3.3.1. Protective Mechanism of Xinmailong Injection on Cardiomyocytes

Studies have shown that myocardial cell damage is closely related to Oxidative Stress (OS) and inflammation [28]. OS refers to an unbalanced state caused by excessive oxidation of the body. In this state, the body's ability to synthesize reactive oxygen species (ROS) increases and the ability to resist oxidation decreases, resulting in damage to the body's tissue function. When OS occurs, the levels of lipid peroxides and ROS are significantly increased. The increase of ROS levels can further increase the expression of proinflammatory factors by activating nuclear factor kappa B (NF-KB) system, thereby promoting the inflammatory response [29, 30].

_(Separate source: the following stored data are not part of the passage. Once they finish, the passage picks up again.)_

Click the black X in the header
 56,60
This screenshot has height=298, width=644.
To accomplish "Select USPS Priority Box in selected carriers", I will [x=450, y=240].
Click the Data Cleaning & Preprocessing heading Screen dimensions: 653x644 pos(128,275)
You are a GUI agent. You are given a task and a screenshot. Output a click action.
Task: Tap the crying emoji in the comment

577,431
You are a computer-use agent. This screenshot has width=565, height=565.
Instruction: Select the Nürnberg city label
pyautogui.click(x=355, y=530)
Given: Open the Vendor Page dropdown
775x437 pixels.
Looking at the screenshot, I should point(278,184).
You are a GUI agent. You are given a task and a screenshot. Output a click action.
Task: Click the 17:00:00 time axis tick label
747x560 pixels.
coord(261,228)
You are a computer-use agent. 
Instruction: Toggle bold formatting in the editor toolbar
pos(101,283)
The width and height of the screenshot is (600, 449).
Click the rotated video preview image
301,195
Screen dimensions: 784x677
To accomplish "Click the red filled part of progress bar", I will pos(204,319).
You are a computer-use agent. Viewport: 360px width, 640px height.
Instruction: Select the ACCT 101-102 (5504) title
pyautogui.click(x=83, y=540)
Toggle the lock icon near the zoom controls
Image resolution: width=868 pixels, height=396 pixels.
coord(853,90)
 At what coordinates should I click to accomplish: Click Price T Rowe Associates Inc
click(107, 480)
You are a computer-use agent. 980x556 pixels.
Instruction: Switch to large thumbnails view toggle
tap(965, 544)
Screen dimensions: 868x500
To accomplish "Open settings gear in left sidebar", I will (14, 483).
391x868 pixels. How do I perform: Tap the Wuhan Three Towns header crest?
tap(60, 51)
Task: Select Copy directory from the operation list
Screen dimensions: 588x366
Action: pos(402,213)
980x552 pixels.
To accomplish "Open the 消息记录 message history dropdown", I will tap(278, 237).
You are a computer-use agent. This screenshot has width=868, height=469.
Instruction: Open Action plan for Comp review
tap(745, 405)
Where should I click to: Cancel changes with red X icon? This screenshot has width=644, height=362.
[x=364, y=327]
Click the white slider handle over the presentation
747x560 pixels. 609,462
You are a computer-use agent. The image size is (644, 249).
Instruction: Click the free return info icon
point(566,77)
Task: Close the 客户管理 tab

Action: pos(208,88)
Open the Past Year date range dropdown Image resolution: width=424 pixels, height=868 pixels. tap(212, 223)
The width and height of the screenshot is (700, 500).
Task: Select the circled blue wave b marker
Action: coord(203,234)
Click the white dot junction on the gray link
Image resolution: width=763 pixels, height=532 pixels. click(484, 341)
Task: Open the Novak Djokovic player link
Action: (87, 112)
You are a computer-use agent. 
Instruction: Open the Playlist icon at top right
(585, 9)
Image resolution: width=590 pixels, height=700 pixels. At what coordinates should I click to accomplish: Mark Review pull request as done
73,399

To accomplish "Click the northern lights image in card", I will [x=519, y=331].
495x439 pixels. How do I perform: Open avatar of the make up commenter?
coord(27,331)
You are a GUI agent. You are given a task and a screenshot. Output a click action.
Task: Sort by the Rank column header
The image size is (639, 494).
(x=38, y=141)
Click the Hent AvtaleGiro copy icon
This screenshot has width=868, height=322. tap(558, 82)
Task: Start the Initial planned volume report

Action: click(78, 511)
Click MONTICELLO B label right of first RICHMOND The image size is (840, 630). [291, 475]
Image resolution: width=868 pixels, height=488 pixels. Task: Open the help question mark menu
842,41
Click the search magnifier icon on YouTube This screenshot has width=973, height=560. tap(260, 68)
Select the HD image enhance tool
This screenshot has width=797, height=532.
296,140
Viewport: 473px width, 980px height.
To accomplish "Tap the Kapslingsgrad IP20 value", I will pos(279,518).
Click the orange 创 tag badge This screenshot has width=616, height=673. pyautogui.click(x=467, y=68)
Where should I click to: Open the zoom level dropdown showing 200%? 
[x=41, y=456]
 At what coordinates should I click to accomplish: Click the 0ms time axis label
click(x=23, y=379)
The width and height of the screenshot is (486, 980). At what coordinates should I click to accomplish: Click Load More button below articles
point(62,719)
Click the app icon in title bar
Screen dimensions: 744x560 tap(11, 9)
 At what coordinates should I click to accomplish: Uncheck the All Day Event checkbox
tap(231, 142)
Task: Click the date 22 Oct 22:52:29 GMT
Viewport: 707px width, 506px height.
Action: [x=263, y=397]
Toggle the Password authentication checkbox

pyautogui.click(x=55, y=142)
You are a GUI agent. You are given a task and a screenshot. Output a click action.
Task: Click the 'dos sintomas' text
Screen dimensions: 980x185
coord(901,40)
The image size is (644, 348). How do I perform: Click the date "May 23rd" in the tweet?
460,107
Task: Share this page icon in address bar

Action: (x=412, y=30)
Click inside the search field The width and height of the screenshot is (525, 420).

Wu Jianxin et al. [7] found that Xinmailong Injection can significantly reduce the J-point displacement (increased or lowered) on the electrocardiogram (ECG) of rabbits caused by isoproterenol so that the J-point position is close to the normal equipotential line. This suggests that Xinmailong Injection has a protective effect on isoproterenol-induced myocardial ischemic injury. Xinmailong Injection can also significantly reduce the frequency of ischemic arrhythmias in rabbits. Studies [8] on the rats further confirmed that Xinmailong Injection can correct the J-point displacement on the ECG caused by myocardial ischemia, and Xinmailong Injection can significantly reduce the level of the lipid peroxide malondialdehyde (MDA), reduce the activity of creatine phosphokinase (CPK) and lactate dehydrogenase (LDH) in blood, and improve glutathione peroxidase (GSH-PX) and SOD activity in myocardial tissue. Tian Kunlun and Jiang Yu [9] found that Xinmailong Injection can increase SOD activity and / (ratio of nitrite to nitrate) level, correct acidosis, improve circulating blood flow, and increase urine output in rabbits of ischemia-reperfusion injury induced by hypovolemic shock. Li Zhengtao et al. [10] found in the cell experiment that Xinmailong Injection can significantly reduce the production of ROS in H9C2 cells and increase the expression of antioxidant enzymes such as superoxide dismutase- (SOD-) 1, SOD-2, and heme oxygenase (HO)-1, which indicates that the protective effect of Xinmailong Injection on cardiomyocytes is achieved by anti-lipid peroxidation and inhibition of OS.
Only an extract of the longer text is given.